Access Certifications Without the Rubber-Stamp

The access certification is the most widely performed and least effective control in identity governance. Everyone does them because frameworks demand them. Almost nobody does them in a way that removes meaningful access, because the default design guarantees rubber-stamping: hand a manager a list of 400 entitlements once a quarter and ask them to attest. They click "approve all" and get back to their day job. You have generated evidence and changed nothing.

The problem is cognitive load, not manager laziness

A reviewer cannot make 400 risk decisions in one sitting. When you overwhelm them, they satisfice — approve everything to clear the queue. So the design goal is not "more reviews," it is fewer, higher-signal decisions. Every item you put in front of a reviewer should be one they can plausibly reason about.
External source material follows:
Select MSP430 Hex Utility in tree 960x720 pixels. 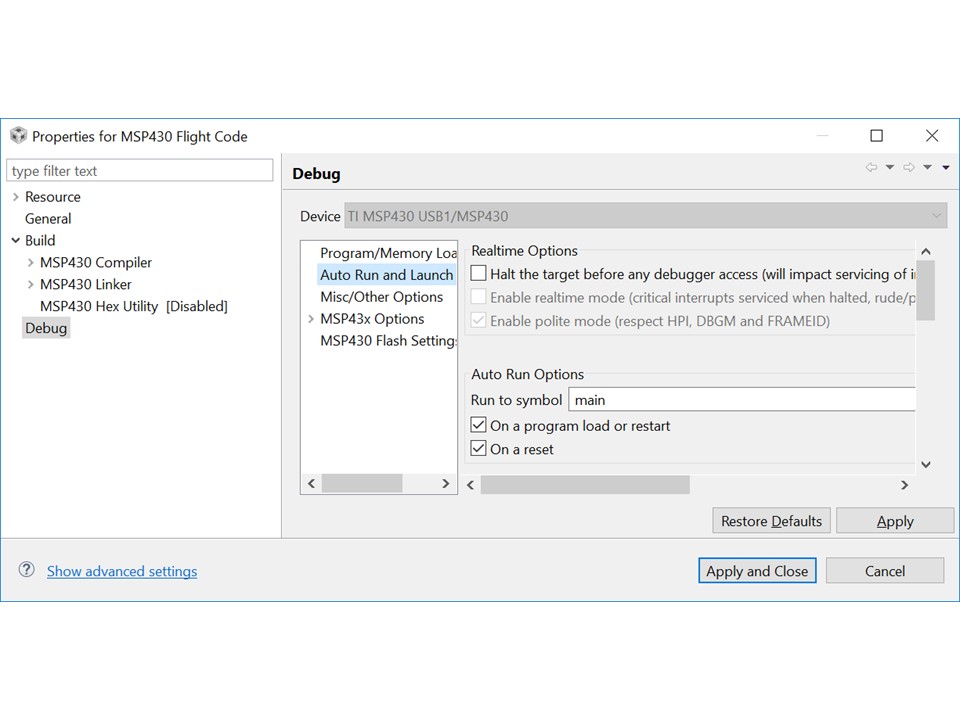[x=133, y=306]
Risk-based scoping: review what matters, when it matters

Not all access deserves the same scrutiny. I tier certifications:

• High-risk entitlements — privileged roles, access to regulated data, anything with SoD implications — reviewed frequently and by someone who genuinely understands them (often the application owner, not the line manager).
• Standard business access — reviewed less often, and increasingly by exception rather than wholesale.
• Birthright/role-derived access — not reviewed line-by-line at all; you review the role definition, which is far more efficient than re-attesting the same baseline for 5,000 people.

Micro-certifications beat the quarterly carpet-bomb

Instead of one giant event, trigger small, targeted reviews on risk signals: a mover changed teams, an entitlement was granted out-of-band, a user accumulated a toxic combination, an account went dormant. These micro-certifications arrive in context, when the reviewer still remembers why the change happened, and they ask one question instead of four hundred.

Make revocation the path of least resistance

Reviewers approve-all partly because revoking feels risky — "what if they need it?" Lower that fear. Give reviewers the usage data (last-used date, peer comparison) so removal is informed. And make revocation reversible and fast: if access is wrongly pulled, restoring it should take minutes. When the cost of a wrong revocation is low, reviewers stop defaulting to "keep."

Measure the thing you actually care about

The metric for a certification programme is not completion rate — 100% completion with 0% revocation is a failure dressed as success. Track the revocation rate and the time-to-revoke. If reviews consistently remove nothing, your scoping is wrong or your reviewers are overwhelmed. Healthy programmes always find something, because access genuinely drifts.

Certifications are worth doing — but only if they are designed to change reality. Smaller, smarter, contextual reviews that reviewers can actually reason about will remove more risk than the most diligent quarterly carpet-bomb ever will.